Hi again,

I just filed a bug report here:
http://bugzilla.scilab.org/show_bug.cgi?id=15809

Would it be possible to bring back the old mem-dump approach in scilab 6? I 
mean, could I write a gateway that just takes a pointer to the first byte in 
memory, figures out the size, and dumps to disk? Or maybe it doesn’t work like 
that. Writing a JSON exporter for storing filter coefficients in a math 
software package seems a bit ridicules, but hey, if it works it might be worth 
it in our case.

Cheers,
Arvid


From: users <users-boun...@lists.scilab.org> on behalf of Clément DAVID 
<clement.da...@scilab-enterprises.com>
Reply-To: Users mailing list for Scilab <users@lists.scilab.org>
Date: Monday, 15 October 2018 at 15:48
To: Users mailing list for Scilab <users@lists.scilab.org>
Cc: Clément David <clement.da...@esi-group.com>
Subject: Re: [Scilab-users] HDF5 save is super slow

Hello all,

Correct, I experienced such a slowness while working with Xcos diagrams for 
Scilab 5. At first we considered HDF5 for this deep nested list / mlist 
data-structure storage however after some tests ; XML might be used for 
tree-like storage and HDF5 (or Java types serialization) for big matrices.

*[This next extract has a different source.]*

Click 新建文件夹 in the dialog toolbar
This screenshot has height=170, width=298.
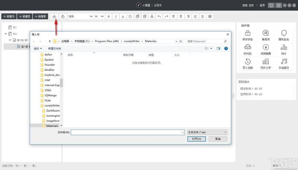pos(54,49)
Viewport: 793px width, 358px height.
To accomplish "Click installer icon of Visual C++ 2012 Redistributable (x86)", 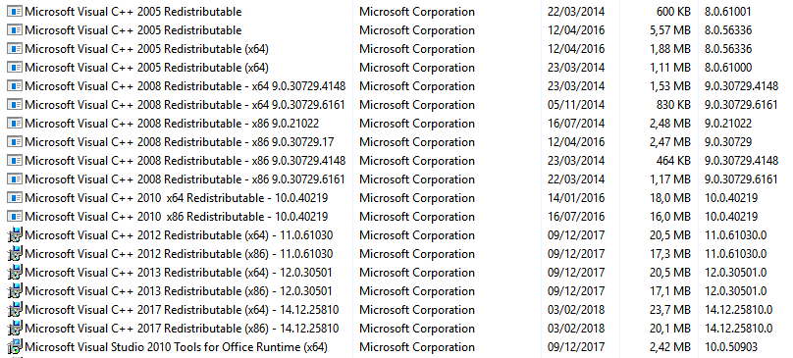I will (x=15, y=254).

AFAIK currently there is no easy way to load/save specifying a format other 
than HDF5 ; maybe adding xmlSave/xmlLoad sci_gateway to let the user select an 
xml file format for any Scilab structure might provide better performance on 
your use-case. JSON might also be another candidate to look at for decent 
serialization support.

PS: Scilab 5.5.1 load/save are direct memory dump so this is really the fastest 
you can get from Scilab ; HDF5 binary format is good enough for matrices

--
Clément

From: users <users-boun...@lists.scilab.org> On Behalf Of Stéphane Mottelet
Sent: Monday, October 15, 2018 2:36 PM
To: users@lists.scilab.org
Subject: Re: [Scilab-users] HDF5 save is super slow

Hello,

I looked a little bit in the sources: the evident bottleneck is the nested 
creation of an hdf5 group each time that a container variable is met.
For the given example, this is particularly evident. If you replace the syslin 
structure by the corresponding [A,B;C,D] matrix, then save is ten times faster:

N = 4;
n = 1000;
filters = list();
for i=1:n
  G=syslin('c', rand(N,N), rand(N,1), rand(1,N), rand(1,1));
  filters($+1) = G;
end
tic();
save('filters.dat', 'filters');
disp(toc());
--> disp(toc());

   0.724754

N = 4;
n = 1000;
filters = list()
for i=1:n
  G=syslin('c', rand(N,N), rand(N,1), rand(1,N), rand(1,1));
  filters($+1) = [G.a G.b;G.c G.d];
end
tic();
save('filters.dat', 'filters');
disp(toc());
--> disp(toc());

   0.082302

Serializing container objects seems to be the solution, but it goes towards an 
orthogonal direction w.r.t. the hdf5 portability spirit.

S.


Le 15/10/2018 à 12:22, Antoine Monmayrant a écrit :
Le 15/10/2018 à 11:55, Arvid Rosén a écrit :
Hi,

Thanks for getting back to me!

Unfortunately, we used Scilab’s pretty cool way of doing object orientation, so 
we have big nested tlist structures with multiple instances of various lists of 
filters and other structures, as in my example. Saving those structures in some 
explicit manual way would be extremely complicated. Or is there some way of 
writing explicit HDF5 saving/loading schemes using overloading? That would be 
great! I am sure we could find the main culprits and do something explicit for 
them, but as they can be located wherever in a big nested structure, it would 
be painful to do anything on the top level.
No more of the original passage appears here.